Collected data
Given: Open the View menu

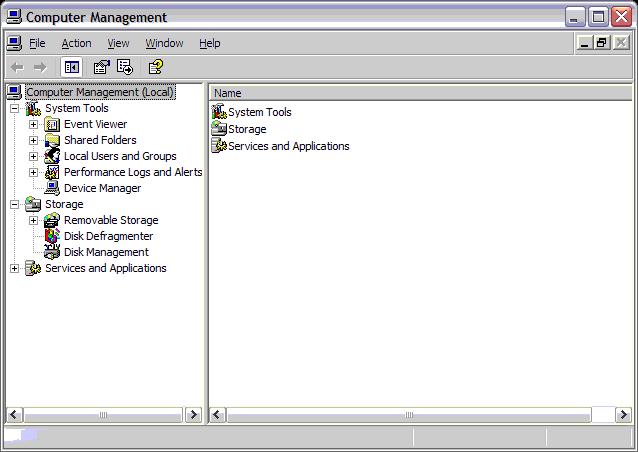Looking at the screenshot, I should pos(118,43).
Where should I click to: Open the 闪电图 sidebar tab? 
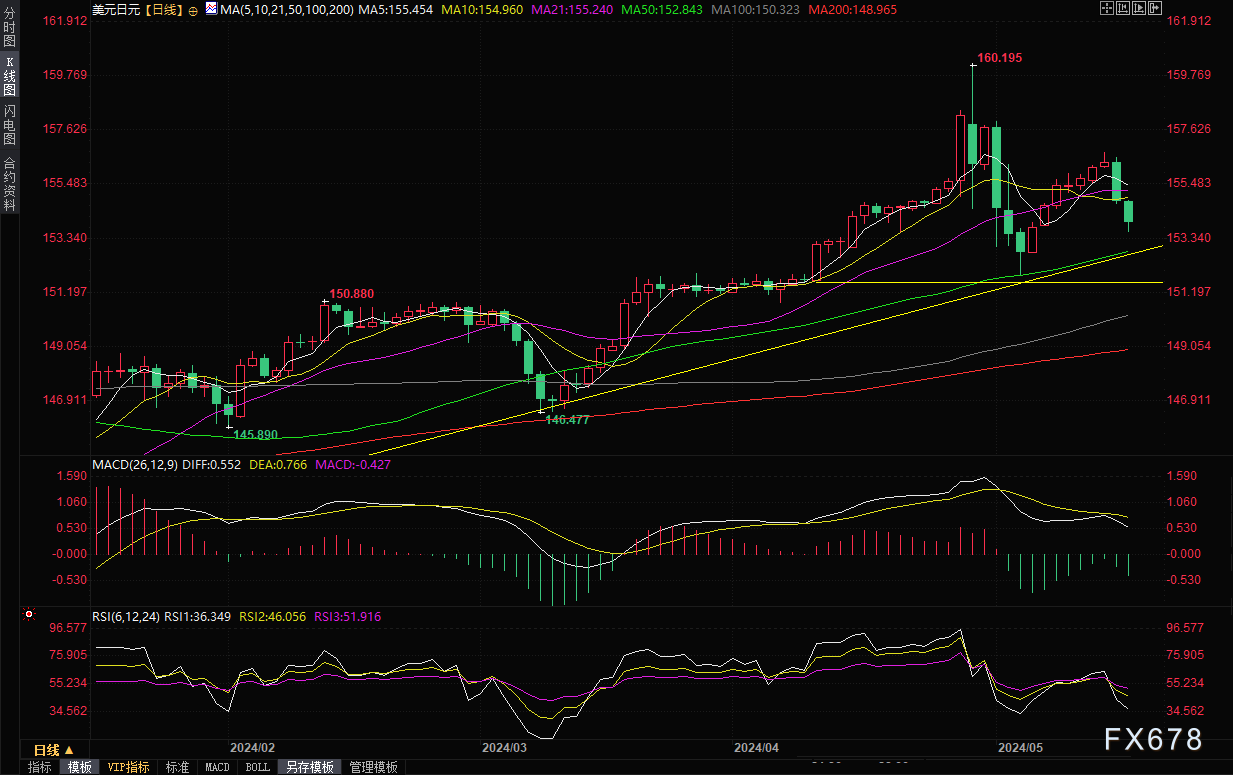point(9,126)
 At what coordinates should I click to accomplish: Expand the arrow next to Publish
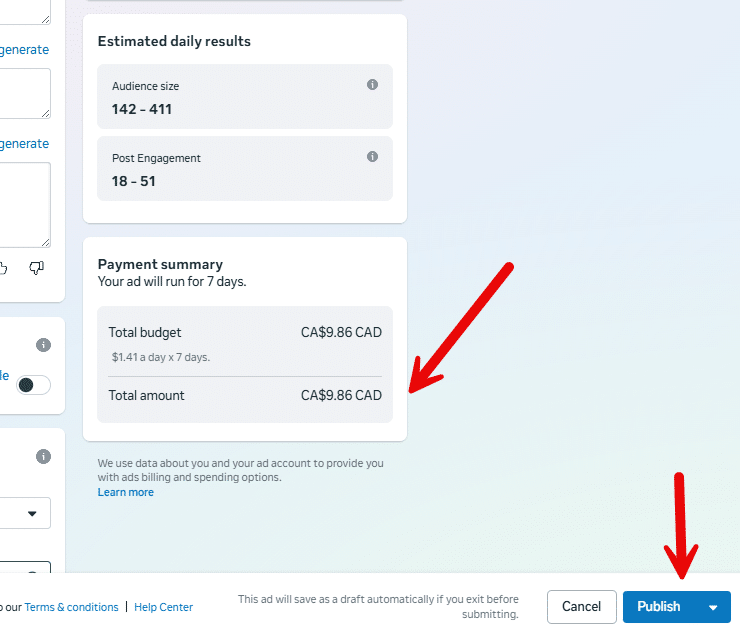click(713, 607)
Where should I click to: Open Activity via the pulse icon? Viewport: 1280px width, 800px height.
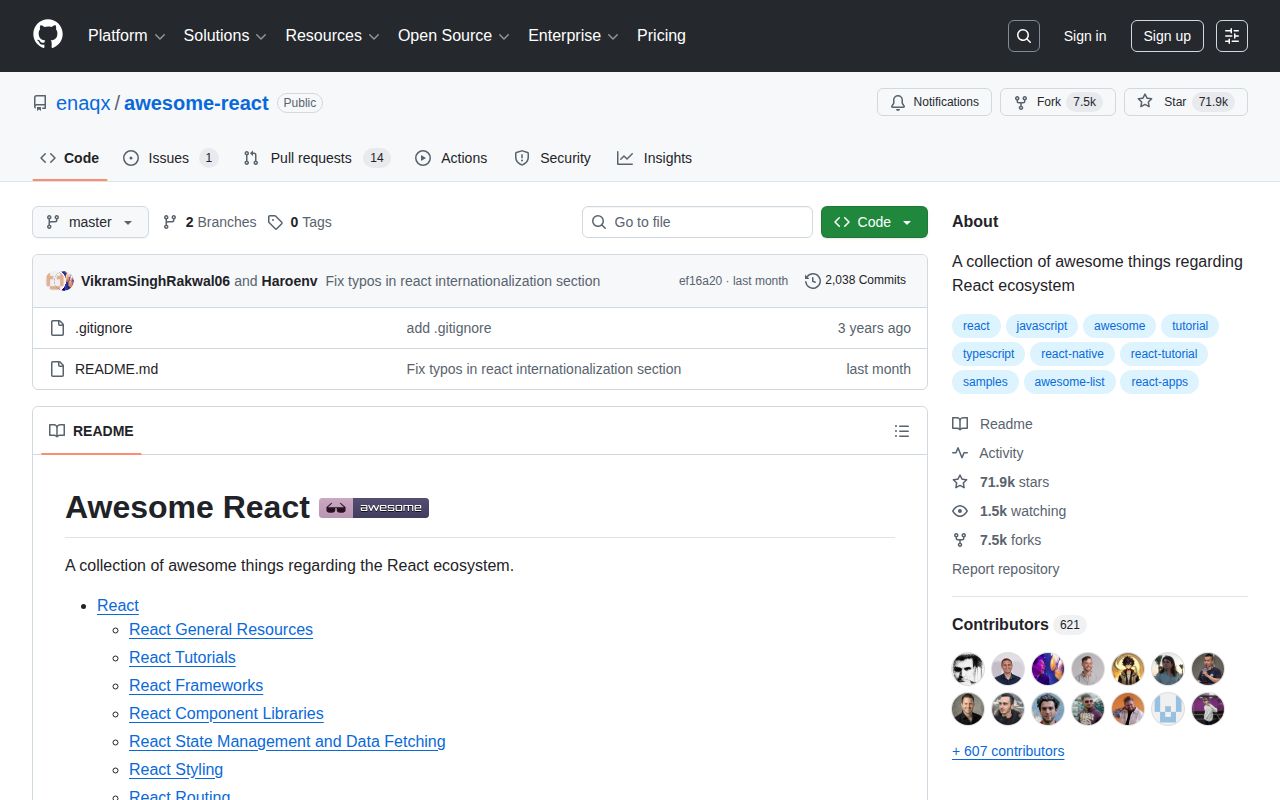click(960, 452)
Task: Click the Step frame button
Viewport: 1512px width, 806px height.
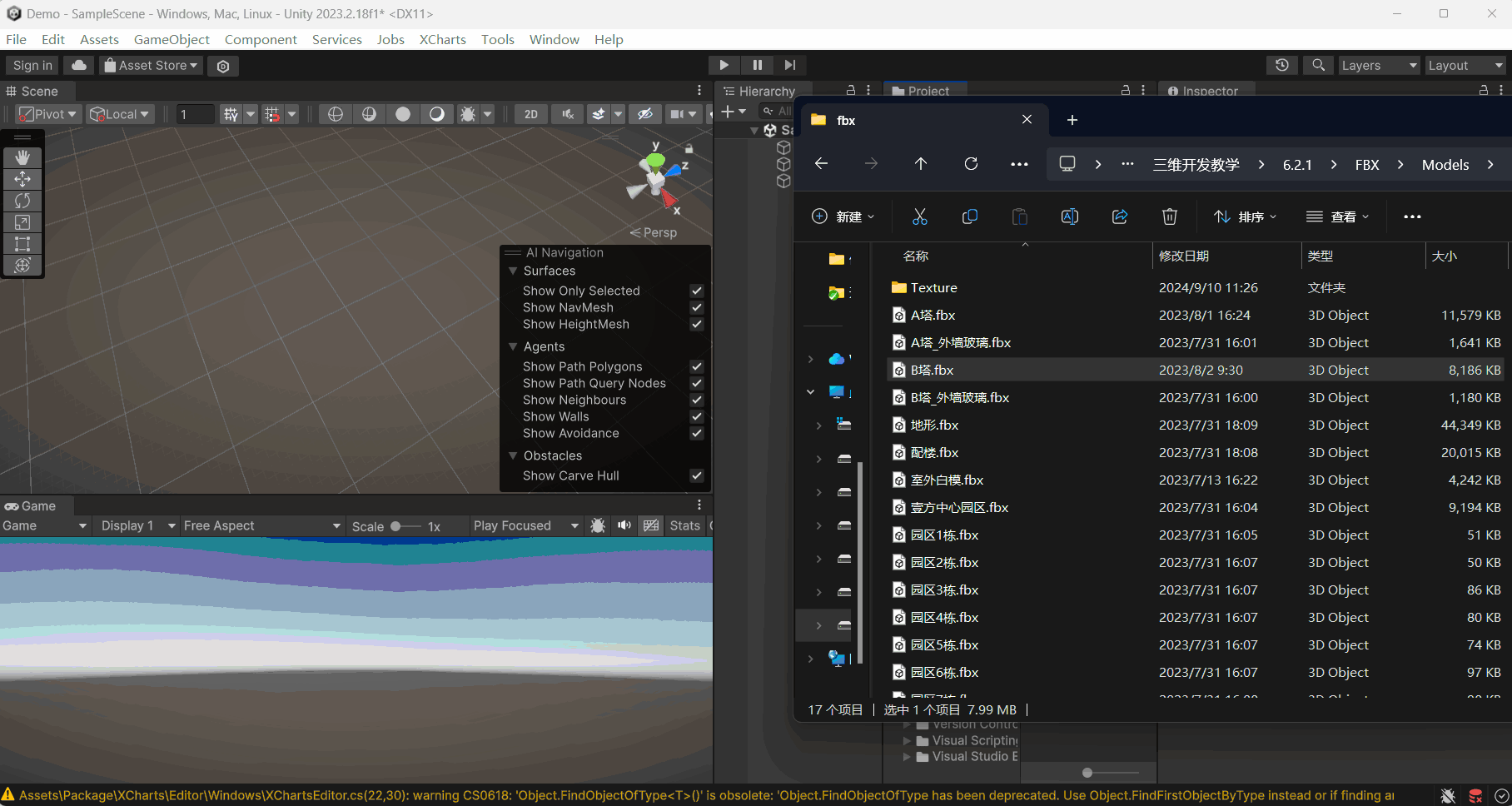Action: [x=789, y=65]
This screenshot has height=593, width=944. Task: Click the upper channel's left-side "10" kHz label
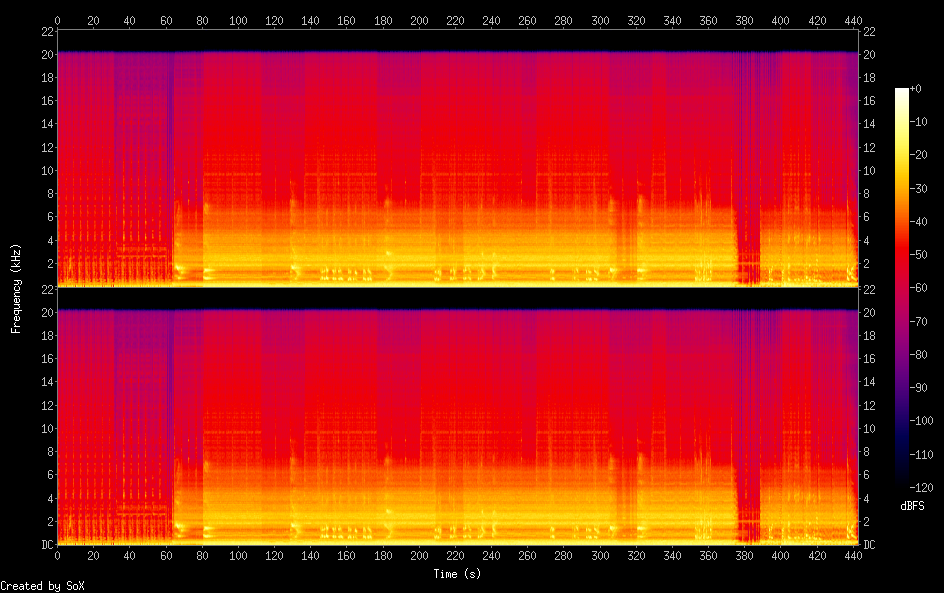point(44,170)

## Work to be completed
Find every line in the material above that contains the string "Viewport", and copy each of those lines. Case counts.

## The output
Where should I click to: Open Activity via the pulse icon? Viewport: 1280px width, 800px height.
Viewport: 1512px width, 806px height.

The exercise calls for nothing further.